### [WRITTEN EXERCISE]
Copy the following data line for line, changing nothing.

### [PROVIDED DATA]
------------------------------------------------------------
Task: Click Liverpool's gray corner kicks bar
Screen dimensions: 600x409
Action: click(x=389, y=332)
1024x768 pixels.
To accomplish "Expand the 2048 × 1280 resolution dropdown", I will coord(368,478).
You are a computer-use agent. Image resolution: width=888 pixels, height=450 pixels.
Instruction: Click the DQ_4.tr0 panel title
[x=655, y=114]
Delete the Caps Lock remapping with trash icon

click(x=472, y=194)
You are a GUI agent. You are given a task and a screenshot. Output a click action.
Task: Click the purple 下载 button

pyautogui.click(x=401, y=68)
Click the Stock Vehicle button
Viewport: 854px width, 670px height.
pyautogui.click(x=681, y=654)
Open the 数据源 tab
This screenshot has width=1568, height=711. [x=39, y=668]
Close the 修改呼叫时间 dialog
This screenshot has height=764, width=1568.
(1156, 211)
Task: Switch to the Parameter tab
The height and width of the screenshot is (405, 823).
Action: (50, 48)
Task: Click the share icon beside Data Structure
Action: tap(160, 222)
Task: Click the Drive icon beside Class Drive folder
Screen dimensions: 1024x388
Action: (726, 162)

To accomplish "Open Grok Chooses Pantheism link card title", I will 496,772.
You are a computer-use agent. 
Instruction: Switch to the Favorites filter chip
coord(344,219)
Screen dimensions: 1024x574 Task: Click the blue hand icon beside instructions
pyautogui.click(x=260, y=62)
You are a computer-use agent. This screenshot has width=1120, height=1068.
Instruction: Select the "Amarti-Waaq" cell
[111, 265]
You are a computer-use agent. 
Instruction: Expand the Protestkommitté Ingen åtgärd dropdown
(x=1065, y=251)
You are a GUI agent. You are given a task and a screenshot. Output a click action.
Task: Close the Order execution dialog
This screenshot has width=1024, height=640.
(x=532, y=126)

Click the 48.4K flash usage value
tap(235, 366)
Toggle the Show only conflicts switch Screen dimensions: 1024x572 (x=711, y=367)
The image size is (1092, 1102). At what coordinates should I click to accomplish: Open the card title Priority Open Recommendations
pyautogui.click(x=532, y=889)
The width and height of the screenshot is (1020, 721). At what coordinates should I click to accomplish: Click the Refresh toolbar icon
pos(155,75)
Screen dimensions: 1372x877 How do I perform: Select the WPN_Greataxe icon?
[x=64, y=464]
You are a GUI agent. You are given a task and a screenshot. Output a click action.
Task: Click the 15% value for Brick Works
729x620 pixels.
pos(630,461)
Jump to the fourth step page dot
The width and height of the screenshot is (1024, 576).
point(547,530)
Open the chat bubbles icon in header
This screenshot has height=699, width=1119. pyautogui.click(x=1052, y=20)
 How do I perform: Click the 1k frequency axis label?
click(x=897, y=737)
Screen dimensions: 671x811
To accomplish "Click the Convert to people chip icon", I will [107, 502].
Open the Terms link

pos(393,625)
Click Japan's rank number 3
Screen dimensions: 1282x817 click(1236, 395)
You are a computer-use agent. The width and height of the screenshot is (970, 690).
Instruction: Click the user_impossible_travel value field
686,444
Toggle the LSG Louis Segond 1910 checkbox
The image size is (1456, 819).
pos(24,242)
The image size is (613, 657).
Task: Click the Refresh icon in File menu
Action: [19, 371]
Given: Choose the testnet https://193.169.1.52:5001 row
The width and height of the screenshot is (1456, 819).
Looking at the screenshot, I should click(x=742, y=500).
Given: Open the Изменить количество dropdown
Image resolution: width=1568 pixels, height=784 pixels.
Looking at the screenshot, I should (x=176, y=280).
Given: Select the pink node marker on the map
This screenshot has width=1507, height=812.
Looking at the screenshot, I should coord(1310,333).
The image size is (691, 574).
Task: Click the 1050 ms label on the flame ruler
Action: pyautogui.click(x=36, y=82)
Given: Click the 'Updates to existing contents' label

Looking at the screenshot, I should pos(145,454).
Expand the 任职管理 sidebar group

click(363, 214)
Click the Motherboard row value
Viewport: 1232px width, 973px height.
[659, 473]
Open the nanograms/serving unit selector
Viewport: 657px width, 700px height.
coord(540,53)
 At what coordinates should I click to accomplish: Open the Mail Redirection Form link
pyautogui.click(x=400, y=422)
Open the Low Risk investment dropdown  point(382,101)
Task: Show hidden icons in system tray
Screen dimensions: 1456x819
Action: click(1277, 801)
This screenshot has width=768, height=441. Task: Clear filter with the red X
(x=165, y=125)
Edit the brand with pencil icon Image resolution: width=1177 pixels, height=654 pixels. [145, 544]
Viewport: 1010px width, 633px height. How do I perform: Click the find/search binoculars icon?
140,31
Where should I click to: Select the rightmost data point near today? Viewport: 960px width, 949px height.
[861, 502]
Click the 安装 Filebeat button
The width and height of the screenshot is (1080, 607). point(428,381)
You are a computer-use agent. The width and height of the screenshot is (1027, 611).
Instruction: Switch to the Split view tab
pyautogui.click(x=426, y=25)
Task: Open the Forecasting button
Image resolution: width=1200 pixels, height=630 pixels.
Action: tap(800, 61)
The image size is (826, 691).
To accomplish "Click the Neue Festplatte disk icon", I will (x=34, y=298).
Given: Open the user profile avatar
------------------------------------------------------------
### [SOLUTION FOR THIS TASK]
Task: Click Liverpool's gray corner kicks bar
Screen dimensions: 600x409
Action: click(x=389, y=332)
1024x768 pixels.
To accomplish "Expand the 2048 × 1280 resolution dropdown", I will coord(368,478).
You are a computer-use agent. Image resolution: width=888 pixels, height=450 pixels.
Instruction: Click the DQ_4.tr0 panel title
[x=655, y=114]
Delete the Caps Lock remapping with trash icon

click(x=472, y=194)
You are a GUI agent. You are given a task and a screenshot. Output a click action.
Task: Click the purple 下载 button

pyautogui.click(x=401, y=68)
Click the Stock Vehicle button
Viewport: 854px width, 670px height.
pyautogui.click(x=681, y=654)
Open the 数据源 tab
This screenshot has width=1568, height=711. [x=39, y=668]
Close the 修改呼叫时间 dialog
This screenshot has height=764, width=1568.
(1156, 211)
Task: Switch to the Parameter tab
The height and width of the screenshot is (405, 823).
Action: (50, 48)
Task: Click the share icon beside Data Structure
Action: tap(160, 222)
Task: Click the Drive icon beside Class Drive folder
Screen dimensions: 1024x388
Action: (726, 162)

To accomplish "Open Grok Chooses Pantheism link card title", I will 496,772.
You are a computer-use agent. 
Instruction: Switch to the Favorites filter chip
coord(344,219)
Screen dimensions: 1024x574 Task: Click the blue hand icon beside instructions
pyautogui.click(x=260, y=62)
You are a computer-use agent. This screenshot has width=1120, height=1068.
Instruction: Select the "Amarti-Waaq" cell
[111, 265]
You are a computer-use agent. 
Instruction: Expand the Protestkommitté Ingen åtgärd dropdown
(x=1065, y=251)
You are a GUI agent. You are given a task and a screenshot. Output a click action.
Task: Close the Order execution dialog
This screenshot has width=1024, height=640.
(x=532, y=126)

Click the 48.4K flash usage value
tap(235, 366)
Toggle the Show only conflicts switch Screen dimensions: 1024x572 (x=711, y=367)
The image size is (1092, 1102). At what coordinates should I click to accomplish: Open the card title Priority Open Recommendations
pyautogui.click(x=532, y=889)
The width and height of the screenshot is (1020, 721). At what coordinates should I click to accomplish: Click the Refresh toolbar icon
pos(155,75)
Screen dimensions: 1372x877 How do I perform: Select the WPN_Greataxe icon?
[x=64, y=464]
You are a GUI agent. You are given a task and a screenshot. Output a click action.
Task: Click the 15% value for Brick Works
729x620 pixels.
pos(630,461)
Jump to the fourth step page dot
The width and height of the screenshot is (1024, 576).
point(547,530)
Open the chat bubbles icon in header
This screenshot has height=699, width=1119. pyautogui.click(x=1052, y=20)
 How do I perform: Click the 1k frequency axis label?
click(x=897, y=737)
Screen dimensions: 671x811
To accomplish "Click the Convert to people chip icon", I will [107, 502].
Open the Terms link

pos(393,625)
Click Japan's rank number 3
Screen dimensions: 1282x817 click(1236, 395)
You are a computer-use agent. The width and height of the screenshot is (970, 690).
Instruction: Click the user_impossible_travel value field
686,444
Toggle the LSG Louis Segond 1910 checkbox
The image size is (1456, 819).
pos(24,242)
The image size is (613, 657).
Task: Click the Refresh icon in File menu
Action: [19, 371]
Given: Choose the testnet https://193.169.1.52:5001 row
The width and height of the screenshot is (1456, 819).
Looking at the screenshot, I should click(x=742, y=500).
Given: Open the Изменить количество dropdown
Image resolution: width=1568 pixels, height=784 pixels.
Looking at the screenshot, I should (x=176, y=280).
Given: Select the pink node marker on the map
This screenshot has width=1507, height=812.
Looking at the screenshot, I should coord(1310,333).
The image size is (691, 574).
Task: Click the 1050 ms label on the flame ruler
Action: pyautogui.click(x=36, y=82)
Given: Click the 'Updates to existing contents' label

Looking at the screenshot, I should pos(145,454).
Expand the 任职管理 sidebar group

click(363, 214)
Click the Motherboard row value
Viewport: 1232px width, 973px height.
[659, 473]
Open the nanograms/serving unit selector
Viewport: 657px width, 700px height.
coord(540,53)
 At what coordinates should I click to accomplish: Open the Mail Redirection Form link
pyautogui.click(x=400, y=422)
Open the Low Risk investment dropdown  point(382,101)
Task: Show hidden icons in system tray
Screen dimensions: 1456x819
Action: click(1277, 801)
This screenshot has width=768, height=441. Task: Clear filter with the red X
(x=165, y=125)
Edit the brand with pencil icon Image resolution: width=1177 pixels, height=654 pixels. [145, 544]
Viewport: 1010px width, 633px height. How do I perform: Click the find/search binoculars icon?
140,31
Where should I click to: Select the rightmost data point near today? Viewport: 960px width, 949px height.
[861, 502]
Click the 安装 Filebeat button
The width and height of the screenshot is (1080, 607). point(428,381)
You are a computer-use agent. The width and height of the screenshot is (1027, 611).
Instruction: Switch to the Split view tab
pyautogui.click(x=426, y=25)
Task: Open the Forecasting button
Image resolution: width=1200 pixels, height=630 pixels.
Action: tap(800, 61)
The image size is (826, 691).
To accomplish "Click the Neue Festplatte disk icon", I will (x=34, y=298).
Given: Open the user profile avatar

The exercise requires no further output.